RSPO withdrawal will have minimal impact on earnings, says FGV

04 May 2016 / 05:40 H.

    PETALING JAYA: Felda Global Ventures Holdings Bhd (FGV) said the withdrawal of its Roundtable on Sustainable Palm Oil (RSPO) certificates will have minimal impact on its earnings.
    FGV told Bursa Malaysia that the group and The Federal Land Development Authority (Felda) withdrew from RSPO-principles and criteria (P&C) certificates for 58 complexes located throughout Malaysia effective yesterday.
    In an email-reply to SunBiz, FGV said the withdrawal of RSPO certificates will hit the group’s revenue as it will not be able to sell its crude palm oil (CPO) products with a RSPO premium.
    However, it noted that the total amount of CPO products that will be affected was less than 1% of its revenue.
    “Yes, but its minimal. Less than 1% to our performance,” FGV told SunBiz via email when asked of the potential impact of the RSPO withdrawal on the group’s earnings yesterday.
    Despite the withdrawal, FGV said that Felda Group remains a member of RSPO and continues its commitment to RSPO P&C.
    FGV said that it will focus on recertifying all its palm oil mills within the group.
    “We aim to complete all 70 complexes within three years,” it noted.
    FGV is the second big-cap Malaysian plantation company that is being hit by an RSPO issue following the suspension of IOI Corporation Bhd’s RSPO membership.
    FGV said that Felda Group, its parent company, is currently addressing all sustainability issues along the supply chain.
    FGV explained that the withdrawal of RSPO P&C certification allows the group to roll out an inclusive sustainable plantation practices programme with 102,100 smallholders throughout the country.
    “This exercise also allows a more comprehensive certification between commercially managed plantations by FGV and Felda smallholders,” it told SunBiz.
    Meanwhile, FGV also refuted claims that the RSPO withdrawal will also affect its downstream sales.
    “This exercise does not affect Felda Group’s RSPO Supply Chain Certification System (SCCS) certificate of its kernel crushing plants and downstream refineries,” it said.
    Before the announcement yesterday, PublicInvestment Bank Research (PIVB) said that FGV’s downstream sales could also be affected from the RSPO withdrawal as its contracts with multi-national companies could face termination risk.
    However, it did note that FGV’s downstream’s earnings only made up 2.3% of the group’s bottomline in FY15, which is relatively small.
    PIVB believed that the request for withdrawal of RSPO certificates could relate to peat soil land in Sarawak, which makes up 60% of FGV’s plantation area.
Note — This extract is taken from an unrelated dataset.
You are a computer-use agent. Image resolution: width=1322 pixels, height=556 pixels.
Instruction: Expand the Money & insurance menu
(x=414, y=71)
Based on the FY15 annual report, FGV has about 30,668ha in Sarawak.
    It noted that FGV has a landbank of around 431,622ha, which includes 353,260ha under the land lease agreement with Felda.
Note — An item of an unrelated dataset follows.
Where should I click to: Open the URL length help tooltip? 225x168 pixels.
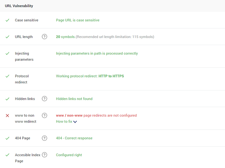44,36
    PIVB pointed out that about two-thirds of FGV’S fresh fruit bunches (FFB) are sourced from Felda smallholders, who own 475,000ha of land, as well as third party purchase, while the remainder comes from its own plantation land.
    PIVB has an “undeperform” call on FGV with a target price of RM1.44. FGV gained 0.69%, or 1 sen, to close at RM1.46, with four million shares done yesterday.